Records drawn from a dataset:
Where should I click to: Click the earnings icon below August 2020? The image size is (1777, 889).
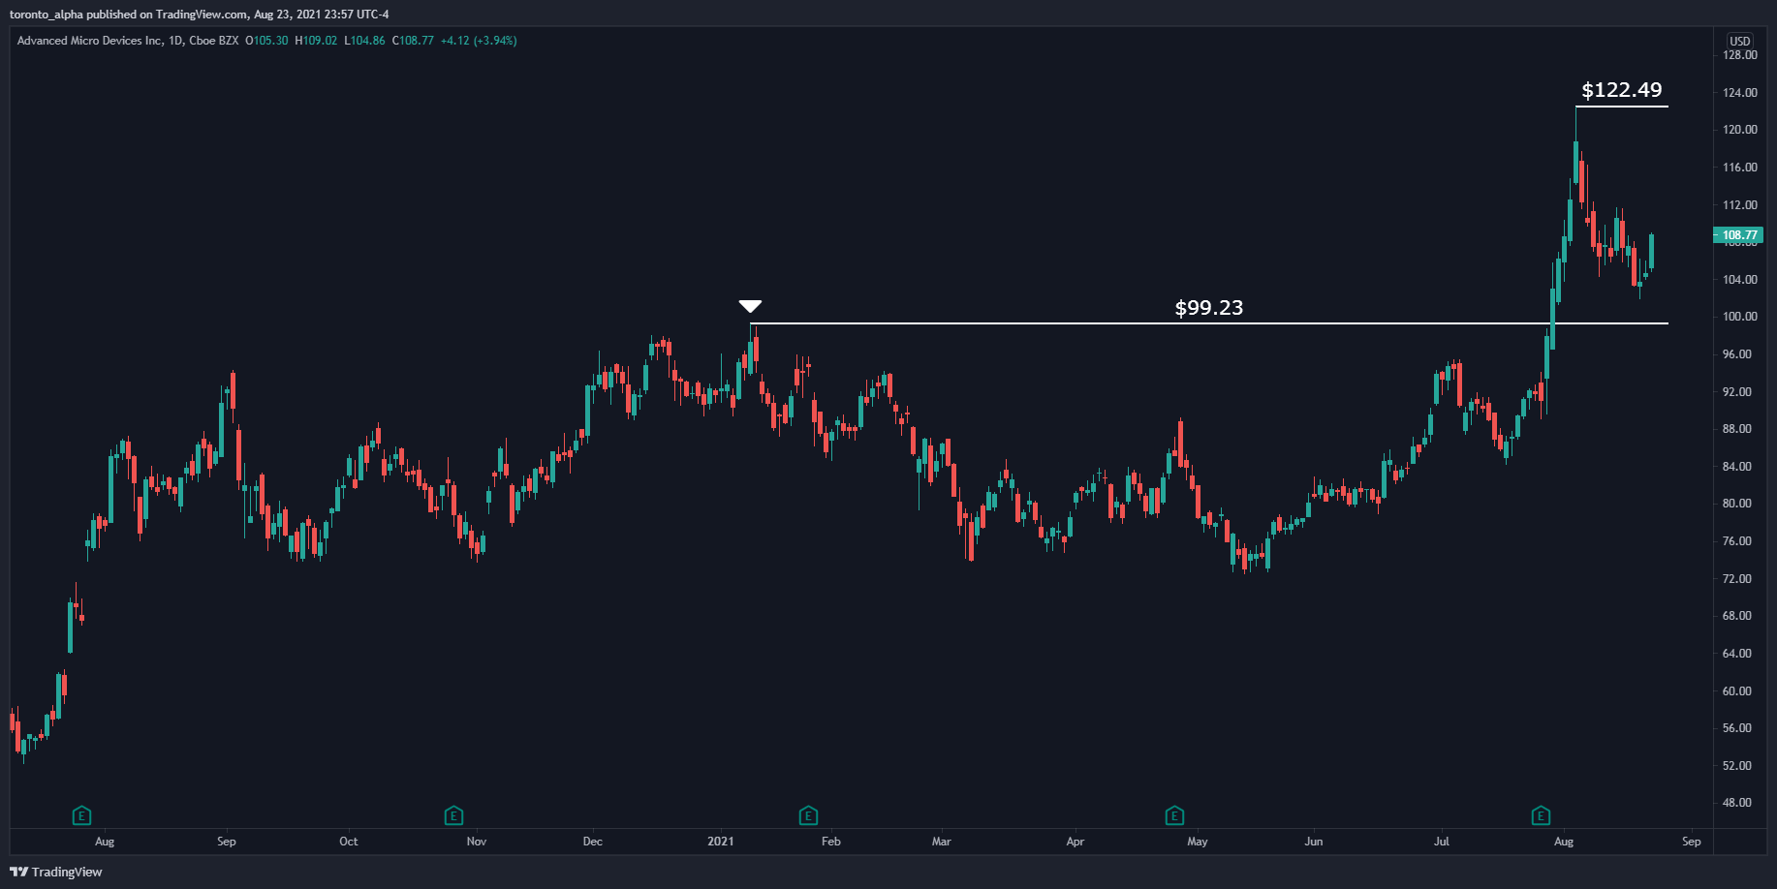(81, 816)
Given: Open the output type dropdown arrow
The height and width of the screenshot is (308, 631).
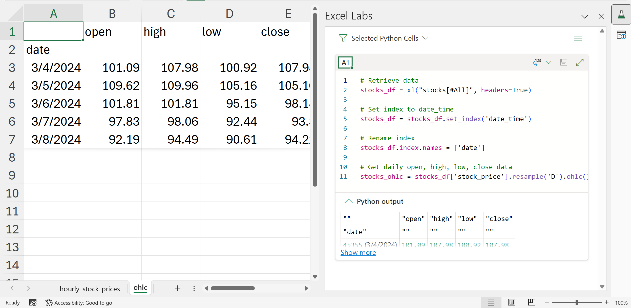Looking at the screenshot, I should 548,62.
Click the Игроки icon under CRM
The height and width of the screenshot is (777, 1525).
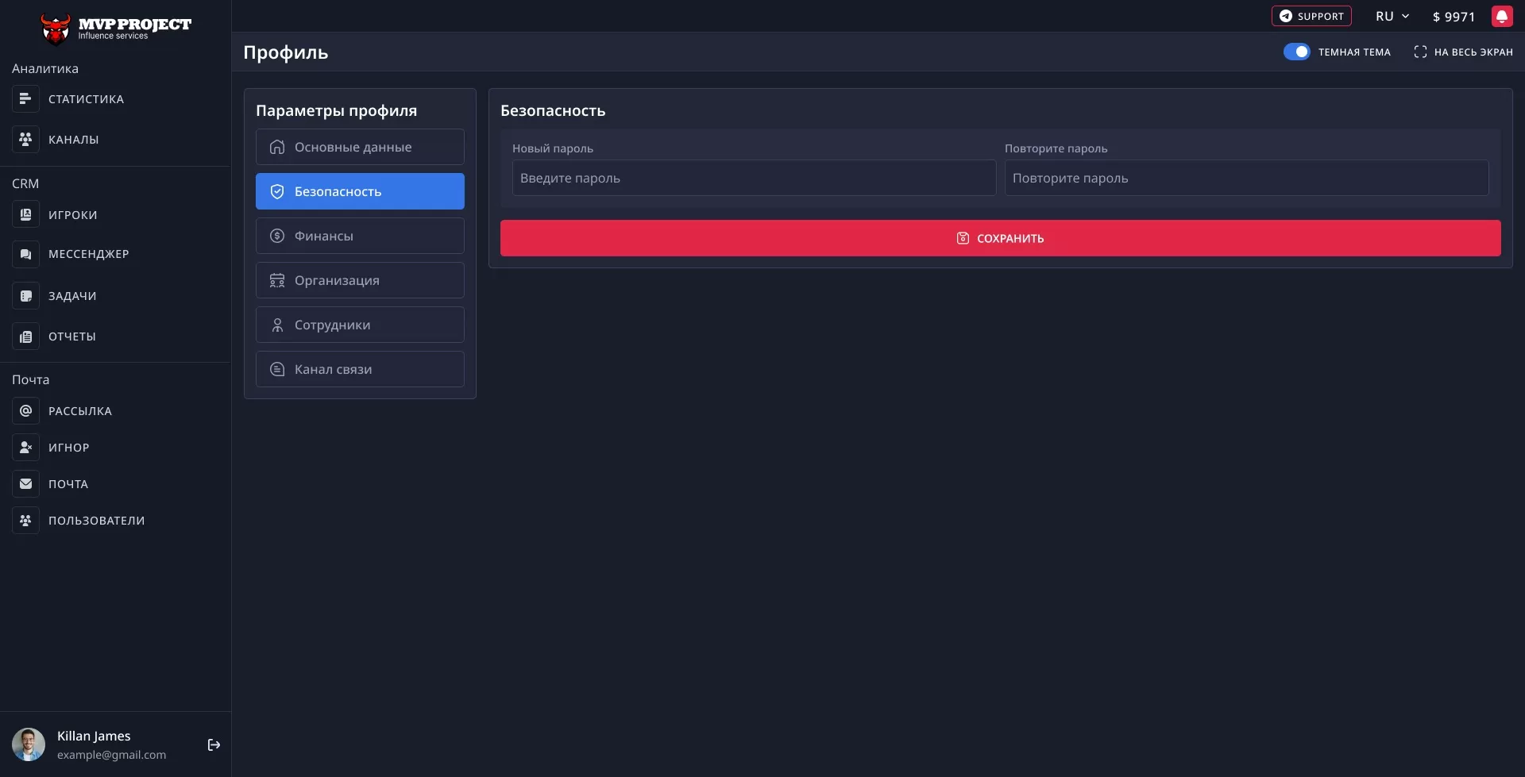pos(25,214)
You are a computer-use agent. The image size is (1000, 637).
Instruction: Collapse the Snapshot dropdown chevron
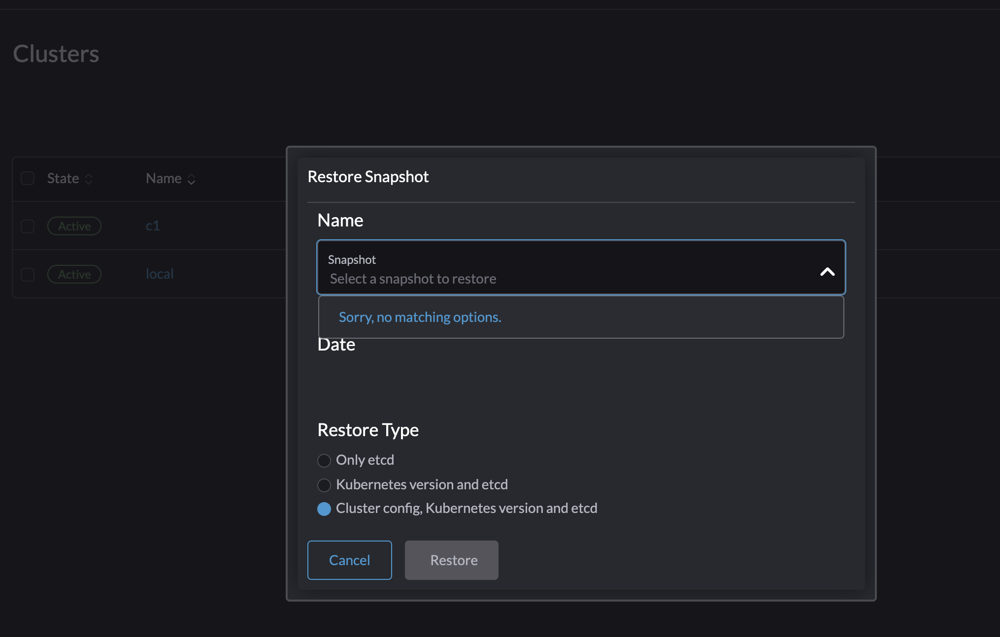pos(827,271)
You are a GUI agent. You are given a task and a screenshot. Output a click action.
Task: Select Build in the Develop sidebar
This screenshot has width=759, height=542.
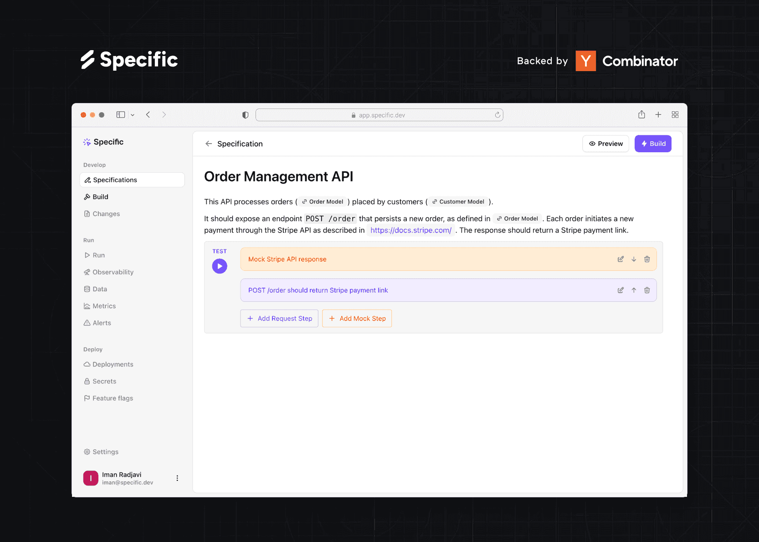tap(100, 196)
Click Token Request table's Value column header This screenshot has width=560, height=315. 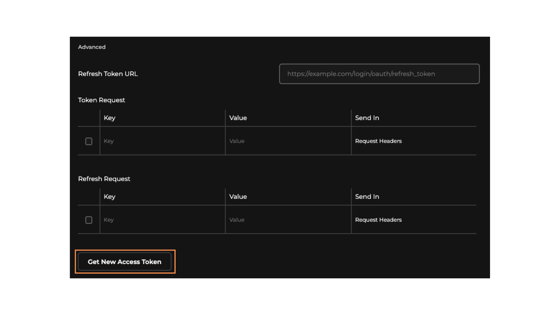(238, 118)
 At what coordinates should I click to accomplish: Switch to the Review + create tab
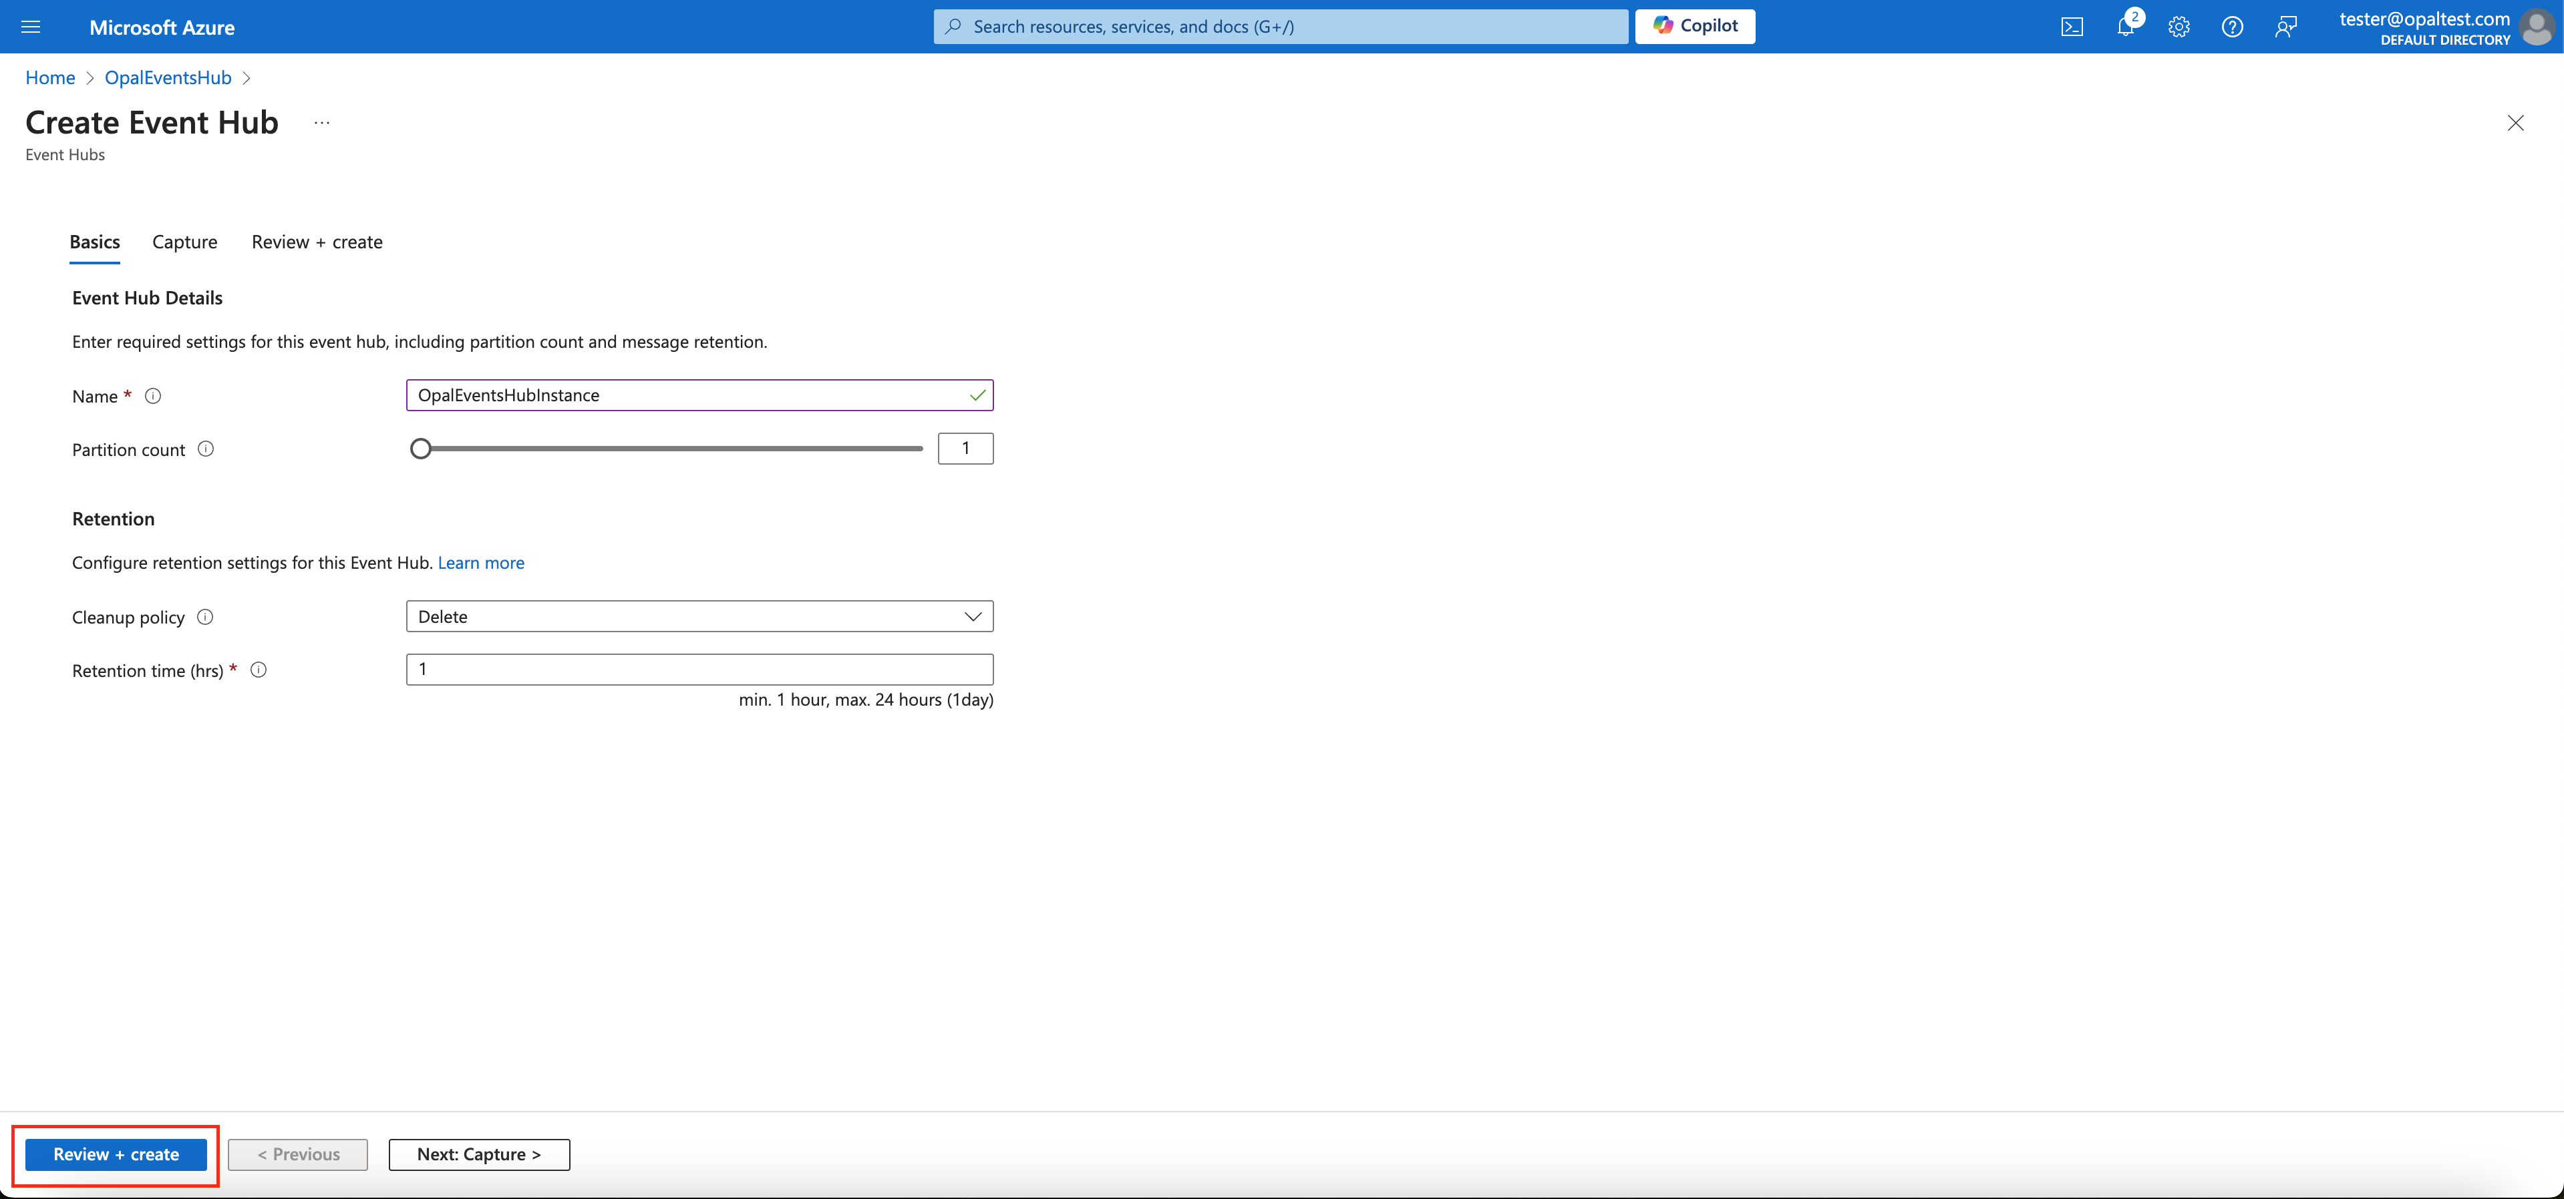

Task brief: Only lines that hold the string "agent" belong in the answer, so copy every one of them from the records.

Reply to the task:
You are a computer-use agent. The image size is (1000, 637).
You are a GUI agent. You are given a task and a screenshot. Output a click action.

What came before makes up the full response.